Data records:
====

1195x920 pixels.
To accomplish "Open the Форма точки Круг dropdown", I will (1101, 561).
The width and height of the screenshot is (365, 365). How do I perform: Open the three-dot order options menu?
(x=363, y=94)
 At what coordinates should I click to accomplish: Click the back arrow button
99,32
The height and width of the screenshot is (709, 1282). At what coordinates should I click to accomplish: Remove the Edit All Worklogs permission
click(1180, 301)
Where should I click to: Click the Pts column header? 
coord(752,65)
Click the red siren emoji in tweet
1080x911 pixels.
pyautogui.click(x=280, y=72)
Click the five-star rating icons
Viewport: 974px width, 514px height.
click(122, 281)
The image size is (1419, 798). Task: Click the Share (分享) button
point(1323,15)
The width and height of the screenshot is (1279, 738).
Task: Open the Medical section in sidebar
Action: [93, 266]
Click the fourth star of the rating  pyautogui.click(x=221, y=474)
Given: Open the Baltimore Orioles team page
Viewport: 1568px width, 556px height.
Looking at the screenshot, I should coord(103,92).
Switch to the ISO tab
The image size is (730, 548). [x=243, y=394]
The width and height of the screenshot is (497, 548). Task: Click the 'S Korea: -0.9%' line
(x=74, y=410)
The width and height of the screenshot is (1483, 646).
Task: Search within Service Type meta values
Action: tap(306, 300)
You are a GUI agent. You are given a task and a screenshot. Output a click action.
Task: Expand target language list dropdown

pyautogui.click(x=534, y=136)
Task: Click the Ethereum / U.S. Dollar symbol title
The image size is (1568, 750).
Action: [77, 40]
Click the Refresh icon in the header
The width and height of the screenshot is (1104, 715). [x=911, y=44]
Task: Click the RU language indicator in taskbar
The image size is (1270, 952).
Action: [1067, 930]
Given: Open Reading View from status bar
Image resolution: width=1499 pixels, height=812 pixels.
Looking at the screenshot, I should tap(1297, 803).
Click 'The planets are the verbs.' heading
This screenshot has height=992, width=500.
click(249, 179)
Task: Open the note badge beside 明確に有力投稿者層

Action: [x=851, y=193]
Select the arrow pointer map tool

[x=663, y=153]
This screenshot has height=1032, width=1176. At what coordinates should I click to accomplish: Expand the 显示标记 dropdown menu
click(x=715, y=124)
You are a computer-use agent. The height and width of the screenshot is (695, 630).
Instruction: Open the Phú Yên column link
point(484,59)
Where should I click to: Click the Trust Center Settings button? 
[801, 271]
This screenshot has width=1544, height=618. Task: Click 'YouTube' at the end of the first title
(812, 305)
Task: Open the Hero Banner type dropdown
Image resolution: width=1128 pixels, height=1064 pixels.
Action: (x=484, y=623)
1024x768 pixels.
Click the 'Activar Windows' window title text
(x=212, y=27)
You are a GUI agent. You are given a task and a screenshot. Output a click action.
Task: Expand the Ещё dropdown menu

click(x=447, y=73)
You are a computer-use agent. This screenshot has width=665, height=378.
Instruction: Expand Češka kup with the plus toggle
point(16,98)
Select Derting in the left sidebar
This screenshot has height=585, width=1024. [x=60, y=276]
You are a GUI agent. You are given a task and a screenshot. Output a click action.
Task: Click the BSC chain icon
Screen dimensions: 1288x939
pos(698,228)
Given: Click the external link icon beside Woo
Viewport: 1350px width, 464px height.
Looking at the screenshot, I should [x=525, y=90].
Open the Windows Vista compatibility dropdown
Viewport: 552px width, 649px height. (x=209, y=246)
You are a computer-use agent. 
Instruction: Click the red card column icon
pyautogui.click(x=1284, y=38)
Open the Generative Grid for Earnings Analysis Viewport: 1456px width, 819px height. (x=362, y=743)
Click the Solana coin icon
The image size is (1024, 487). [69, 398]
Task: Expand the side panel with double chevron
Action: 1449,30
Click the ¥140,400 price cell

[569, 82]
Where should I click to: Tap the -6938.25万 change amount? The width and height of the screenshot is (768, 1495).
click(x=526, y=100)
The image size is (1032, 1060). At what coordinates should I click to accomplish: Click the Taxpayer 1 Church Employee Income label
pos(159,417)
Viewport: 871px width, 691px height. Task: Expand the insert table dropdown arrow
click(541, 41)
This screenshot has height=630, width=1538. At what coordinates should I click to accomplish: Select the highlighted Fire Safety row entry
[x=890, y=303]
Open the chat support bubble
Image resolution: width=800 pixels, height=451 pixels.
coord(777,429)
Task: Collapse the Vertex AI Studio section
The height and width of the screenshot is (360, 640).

====

The stretch of entries above that starts with the line containing "Task: Click the RU" and goes on through the line containing "Task: Open the Hero Banner type dropdown" is to be transcribed exactly, and no other line is to be transcribed.

◆ WRITTEN RESPONSE
Task: Click the RU language indicator in taskbar
The image size is (1270, 952).
Action: [1067, 930]
Given: Open Reading View from status bar
Image resolution: width=1499 pixels, height=812 pixels.
Looking at the screenshot, I should tap(1297, 803).
Click 'The planets are the verbs.' heading
This screenshot has height=992, width=500.
click(249, 179)
Task: Open the note badge beside 明確に有力投稿者層

Action: [x=851, y=193]
Select the arrow pointer map tool

[x=663, y=153]
This screenshot has height=1032, width=1176. At what coordinates should I click to accomplish: Expand the 显示标记 dropdown menu
click(x=715, y=124)
You are a computer-use agent. The height and width of the screenshot is (695, 630).
Instruction: Open the Phú Yên column link
point(484,59)
Where should I click to: Click the Trust Center Settings button? 
[801, 271]
This screenshot has width=1544, height=618. Task: Click 'YouTube' at the end of the first title
(812, 305)
Task: Open the Hero Banner type dropdown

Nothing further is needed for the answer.